Que ce soit lors de la guerre du Vietnam ou dans les champs antillais, les jeunes appuis de Tran To Gna consi­dèrent que les popu­la­tions locales ont été vic­times de « racisme envi­ron­ne­men­tal », une idée selon laquelle les habitant·es des pays du Sud et les popu­la­tions raci­sées des pays occi­den­taux seraient fré­quem­ment les pre­miers à subir les pol­lu­tions indus­trielles, agri­coles ou mili­taires1, prin­ci­pa­le­ment occa­sion­née par une élite capi­ta­liste blanche. En Martinique, les prin­ci­paux épan­deurs de chlor­dé­cone sont les Beckés, les pro­prié­taires ter­riens des­cen­dants de familles escla­va­gistes. Au Sahara, c’est l’Etat colo­nial fran­çais qui a tes­té sa bombe nucléaire au détri­ment des popu­la­tions locales, et au Vietnam, ce sont les Etats-​Unis qui ont mené une guerre impé­ria­liste, pour contrer l’arrivée des com­mu­nistes au pou­voir. Autant de déno­mi­na­teurs com­muns d’un com­bat par­ta­gé pour les mili­tants de Vietnam Dioxine ou de Zéro Chlordécone zéro poi­son. Autour du pro­cès de l’agent orange se sont aus­si fédé­rés d’anciens com­bat­tants de la libé­ra­tion du Vietnam, dont beau­coup d’anciens com­mu­nistes, et la nou­velle géné­ra­tion de « post-​coloniaux » adeptes du mili­tan­tisme en ligne et des concepts universitaires.

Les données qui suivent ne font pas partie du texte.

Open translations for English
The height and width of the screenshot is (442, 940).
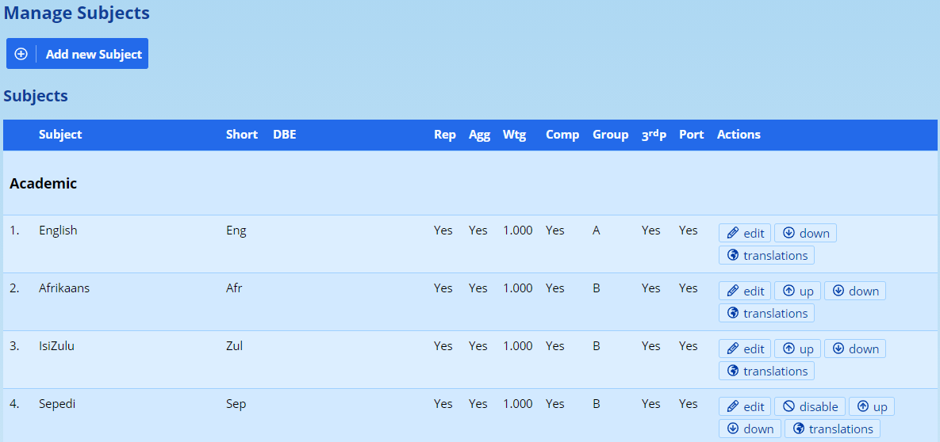[766, 255]
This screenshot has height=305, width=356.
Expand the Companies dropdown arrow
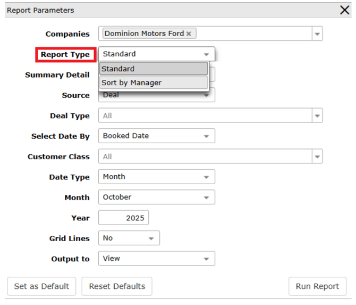(x=317, y=34)
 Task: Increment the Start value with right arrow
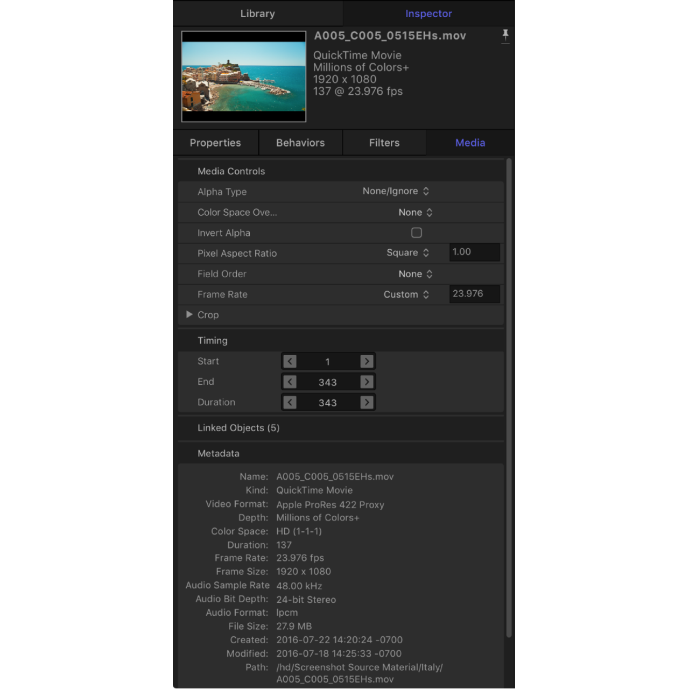[367, 361]
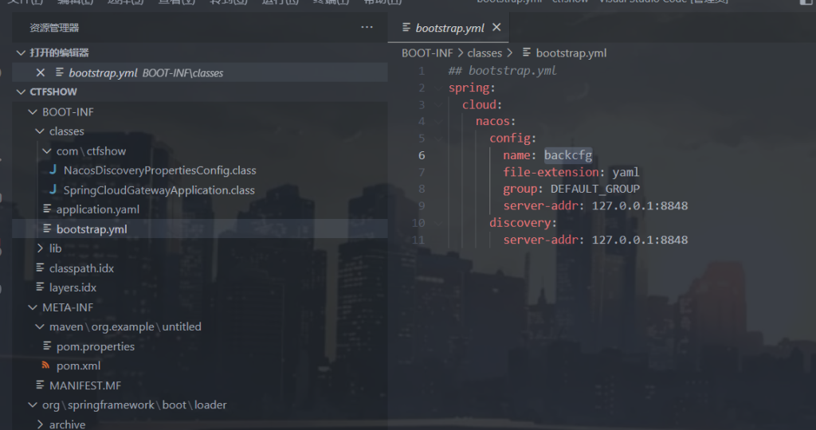This screenshot has width=816, height=430.
Task: Expand the archive folder
Action: pos(40,424)
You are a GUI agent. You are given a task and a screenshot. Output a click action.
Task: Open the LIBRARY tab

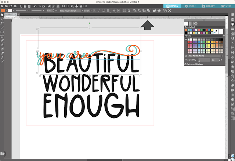[x=208, y=6]
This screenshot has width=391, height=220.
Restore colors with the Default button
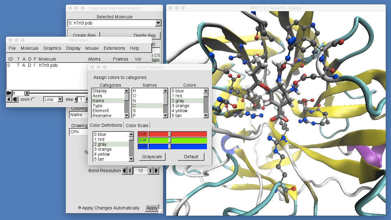tap(191, 157)
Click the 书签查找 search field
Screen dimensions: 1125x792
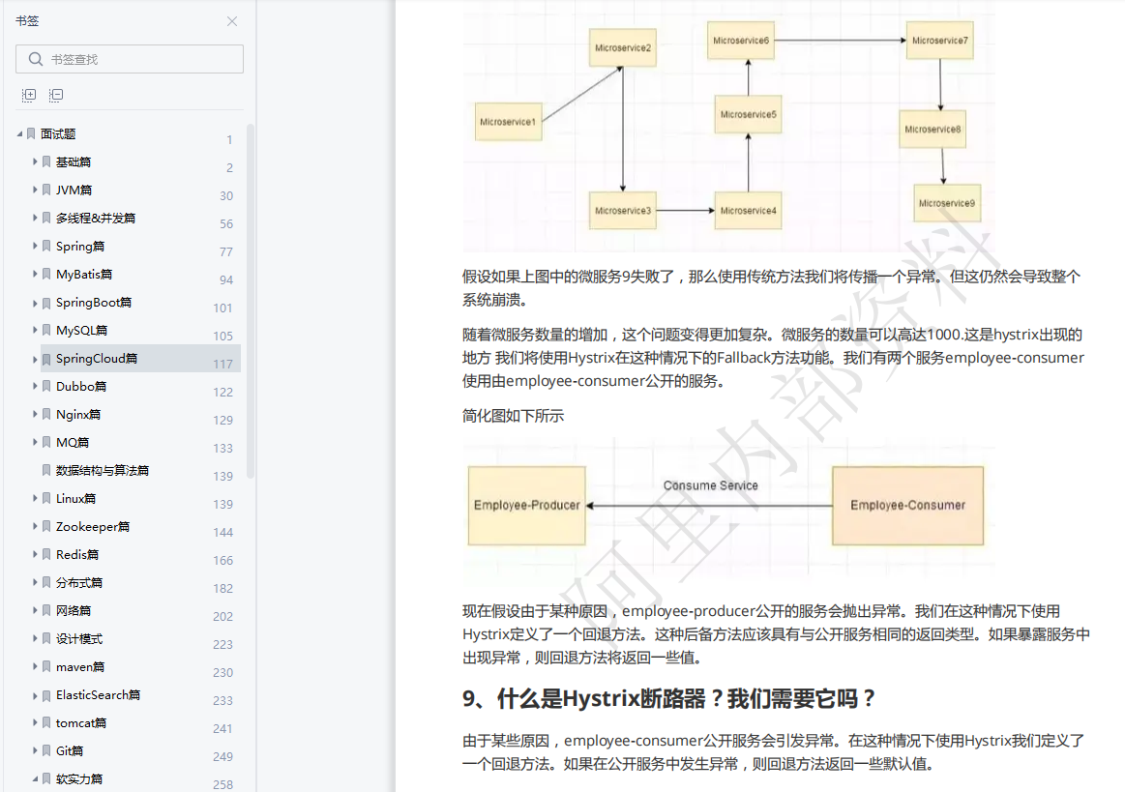tap(126, 59)
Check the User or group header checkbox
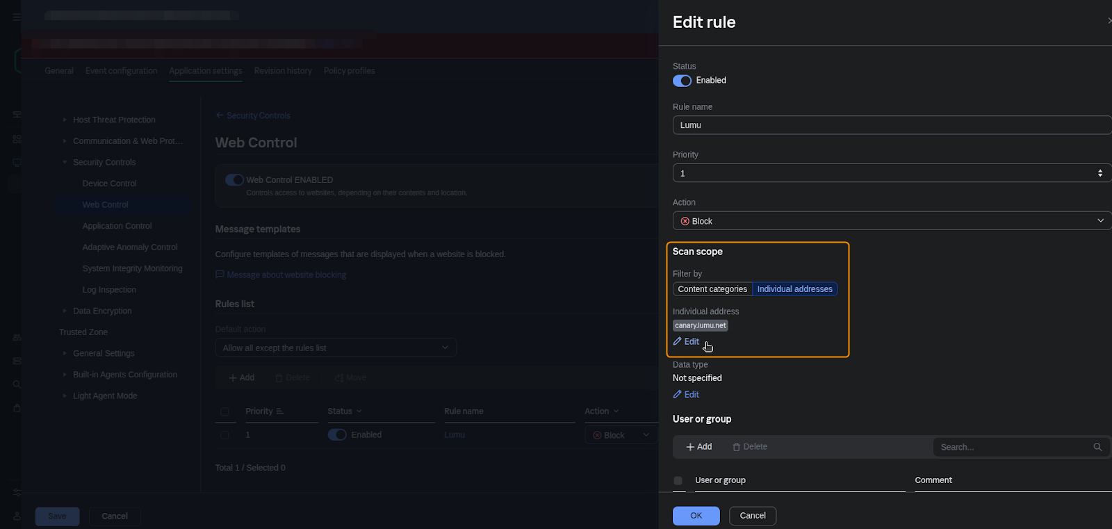 coord(678,480)
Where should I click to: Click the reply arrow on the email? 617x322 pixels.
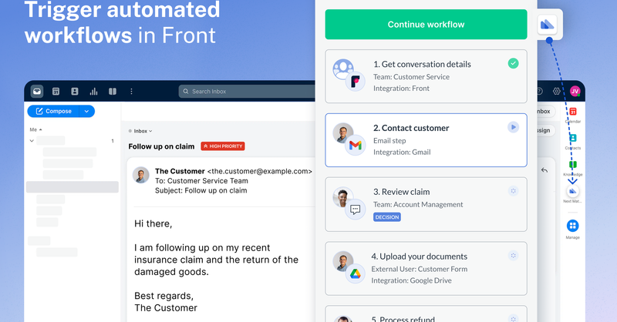[545, 170]
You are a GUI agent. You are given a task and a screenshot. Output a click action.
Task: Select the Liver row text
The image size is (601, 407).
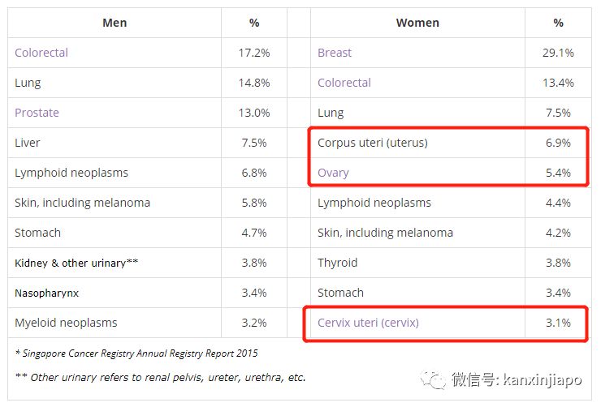(x=28, y=143)
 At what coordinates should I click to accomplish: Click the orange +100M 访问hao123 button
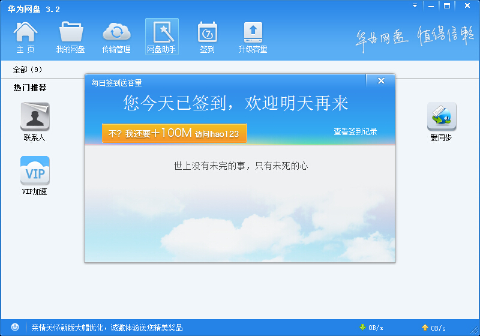(174, 133)
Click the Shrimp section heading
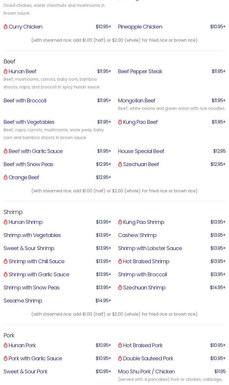The image size is (229, 385). [13, 212]
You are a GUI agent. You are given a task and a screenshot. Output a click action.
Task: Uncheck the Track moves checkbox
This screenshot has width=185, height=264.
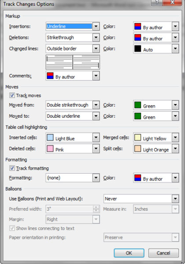click(x=12, y=95)
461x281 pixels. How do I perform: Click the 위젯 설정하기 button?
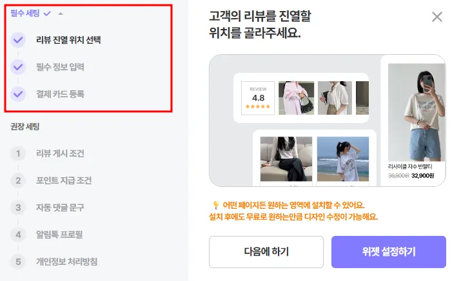[x=389, y=252]
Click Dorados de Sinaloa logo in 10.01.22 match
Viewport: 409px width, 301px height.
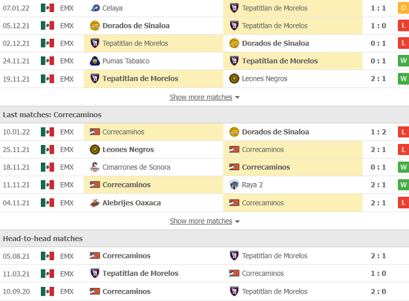(x=234, y=132)
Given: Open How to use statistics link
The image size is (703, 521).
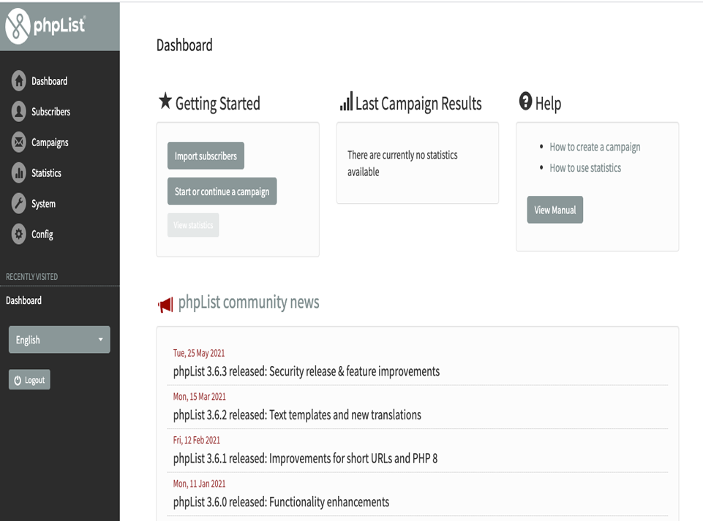Looking at the screenshot, I should pos(585,168).
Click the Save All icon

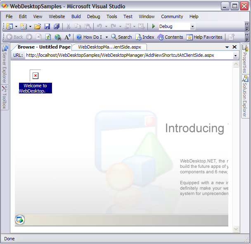[56, 26]
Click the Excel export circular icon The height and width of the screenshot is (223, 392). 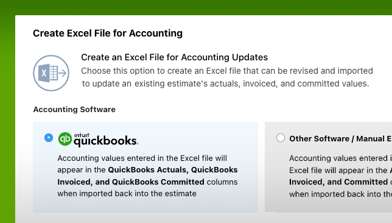pyautogui.click(x=51, y=73)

« Tran To Nga a dit aux jeunes que la bataille judi­ciaire se ter­mi­ne­rait pro­ba­ble­ment avec sa mort, mais qu’il fau­drait pour­suivre le com­bat sur le plan poli­tique et mémo­riel », relate Hồ Thủy Tiên, la coor­di­na­trice du col­lec­tif de sou­tien à Tran To Gna, et proche de la sep­tua­gé­naire. « Tran To Gna ne ver­ra peut-​être pas la fin de son com­bat mais c’est impor­tant pour nous de prendre la relève, en construi­sant des soli­da­ri­tés avec d’autres luttes anti­ra­cistes ou de jus­tice envi­ron­ne­men­tale », explique Ngung, une Franco-​Vietnamienne de 24 ans, et membre du col­lec­tif Vietnam-​Dioxine. Car même si les avo­cats de la défense arrivent à convaincre les juges que les mala­dies de Tran To Gna ont bien été cau­sées par l’agent orange, les mul­ti­na­tio­nales feront appel après le juge­ment de mai, et la valse des exper­tises et contre-​expertises risque de durer encore des années.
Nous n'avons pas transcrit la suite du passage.